▸ QUOTED TEXT:
'''
This chapter contains:
- adding custom entities to spacy

In [24]:
import spacy
from spacy.lang.en import English
from spacy.pipeline import EntityRuler
import json

In [25]:
# create customized labels
def creat_training_data(data, data_type):
    patterns = []
    
    for item in data:
        pattern = {
            "label": data_type,
            "pattern": item           
        }
        patterns.append(pattern)
    return patterns
        
# prepare costumized entities, possibly you may modify or clean them
characters = list(characters_dictionary.keys())    
characters += ' '.join(characters).split()
stoplist = ['the','and', 'i', 'he']
characters = [character for character in characters if character.lower() not in stoplist]
characters += [character.upper() for character in characters] + [character.title() for character in characters]

# apply the new entities and save them as "pattern"
patterns = creat_training_data(data=sorted(set(characters)), data_type="HP_CHAR")

print(patterns[:10])

[{'label': 'HP_CHAR', 'pattern': '"BILL"'}, {'label': 'HP_CHAR', 'pattern': '"Bill"'}, {'label': 'HP_CHAR', 'pattern': '"RON"'}, {'label': 'HP_CHAR', 'pattern': '"ROSIE"'}, {'label': 'HP_CHAR', 'pattern': '"Ron"'}, {'label': 'HP_CHAR', 'pattern': '"Rosie"'}, {'label': 'HP_CHAR', 'pattern': '"TEDDY"'}, {'label': 'HP_CHAR', 'pattern': '"Teddy"'}, {'label': 'HP_CHAR', 'pattern': "'MAD-EYE'"}, {'label': 'HP_CHAR', 'pattern': "'Mad-Eye'"}]


In [26]:
# create a new blank model and save the new "patterns" in it
def generate_rules(patterns):
    nlp = English()
    ruler = EntityRuler(nlp)
    ruler.add_patterns(patterns)
    nlp.add_pipe(ruler)
    # the model will be saved as 'hp_ner', you may choose a different name
    nlp.to_disk('hp_ner')
    
generate_rules(patterns)

In [29]:
# we can load our customized patterns also from a file
nlp = spacy.load('hp_ner')

# a quick test shows, that our Model still labels text as expected
sentence = 'Mr. and Mrs. Dursley visited their son Dudley.'
doc = nlp(sentence)

for ent in doc.ents:
    print(ent.text, ent.label_)

Mr. HP_CHAR
Mrs. Dursley HP_CHAR
Dudley HP_CHAR


In [30]:
# let's retry the former wrong labeled sentences

doc = nlp('Nagini is a company')
for ent in doc.ents:
    print(ent.text, ent.label_)
    
doc = nlp('Dursley is a company')
for ent in doc.ents:
    print(ent.text, ent.label_)

Nagini HP_CHAR
Dursley HP_CHAR


# 06 Training a spaCy NER model

This chapter contains:
- training a customized model

In [31]:
# random will be used to shuffle the train data
import random

In [33]:
# use customized entities to tag the data, we reparse every sentence with our new model using nlp()
'''
▸ EXERCISE 1:
Answer each question from the spaCy notebook excerpt.
(a) Which label is assigned to the custom character patterns?
(b) Under what name is the new model saved to disk?
(c) What is the random module imported for?
▸ EXERCISE 2: Pick up the spaCy notebook excerpt after its final comment and write the code that comes next.

▸ SOURCE DATA:
'''
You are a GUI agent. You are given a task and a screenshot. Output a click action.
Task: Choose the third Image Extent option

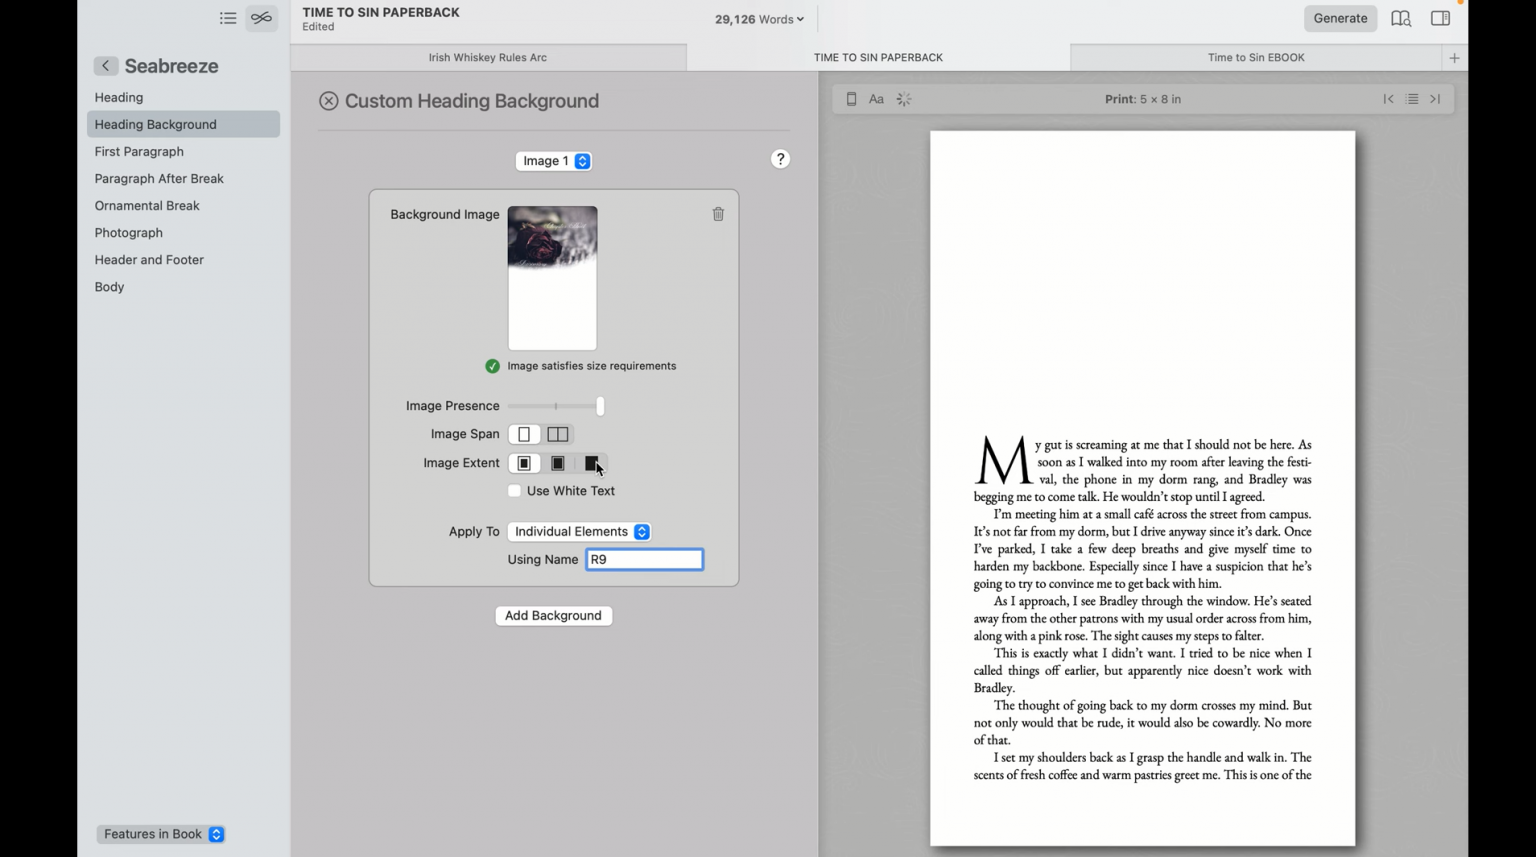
'''
▸ EXERCISE OUTPUT 1:
(a) HP_CHAR
(b) hp_ner
(c) To shuffle the train data.

▸ EXERCISE OUTPUT 2:
hp_sentences_new = [nlp(sentence.text) for sentence in hp_sentences]

In [35]:
# create train data

#############
#
# The training data concists of the raw sentence as text and the position of all entities and there labels
# Dudley is the son of Dursley. entities: [(0,7, 'HP_CHAR'), (21,27, 'HP_CHAR')] 
# 0----6...............21---27.
#
# TRAIN_DATA[(text, {"entities":[(start_entity, end_entity, label)]})]
#
# In this example we are only using the customized label 'HP_CHAR'. 
# In more complex models, there can also be multiple labels, the data structure would be the same.
#
##############

from tqdm import tqdm
train_data = []

#loop over sentences
for sentence in tqdm(hp_sentences_new):
    # get and save entites per sentence
    entities = []
    for ent in sentence.ents:
        entities.append( (ent.start_char, ent.end_char, ent.label_) )
        
    # if sentence doesn't contain any entities skip it
    if len(entities)>0:
        result = [sentence.text, {"entities": entities}]
        train_data.append(result)
        
train_data[:5]

100%|██████████| 7391/7391 [00:00<00:00, 53503.71it/s]


[["Harry Potter and the Sorcerer's Stone.",
  {'entities': [(0, 12, 'HP_CHAR')]}],
 ['THE BOY WHO LIVED.', {'entities': [(0, 17, 'HP_CHAR')]}],
 ['Mr. and Mrs. Dursley, of number four, Privet Drive, were proud to say that they were perfectly normal, thank you very much.',
  {'entities': [(0, 3, 'HP_CHAR'), (8, 20, 'HP_CHAR')]}],
 ['Mr. Dursley was the director of a firm called Grunnings, which made drills.',
  {'entities': [(0, 11, 'HP_CHAR')]}],
 ['Mrs. Dursley was thin and blonde and had nearly twice the usual amount of neck, which came in very useful as she spent so much of her time craning over garden fences, spying on the neighbors.',
  {'entities': [(0, 12, 'HP_CHAR')]}]]

In [36]:
#training the actual model
def train_spacy(data, iterations):
    train_data = data
    
    # create a blank model
    nlp = spacy.blank("en")
    if "ner" not in nlp.pipe_names:
        ner = nlp.create_pipe("ner")
        nlp.add_pipe(ner, last=True)
        
    # add entity labels to the new model
    for _, annotations in train_data:
        for ent in annotations.get("entities"):
            ner.add_label(ent[2])
            
    other_pipes = [pipe for pipe in nlp.pipe_names if pipe != "ner"]
    
    # machine learning
    with nlp.disable_pipes(*other_pipes):
        optimizer = nlp.begin_training()
        for itn in tqdm(range(iterations)):
            print("Starting iteration " + str(itn))
            random.shuffle(train_data)
            losses = {}
            for text, annotations in train_data:
                nlp.update(
                    [text],
                    [annotations],
                    drop = 0.2,
                    sgd = optimizer,
                    losses = losses
                )
            print(losses)
    return nlp

# run the model with 30 iterations
#nlp= train_spacy(data = train_data, iterations = 30)

# save the model disk for later reload
#nlp.to_disk("hp_ner_model")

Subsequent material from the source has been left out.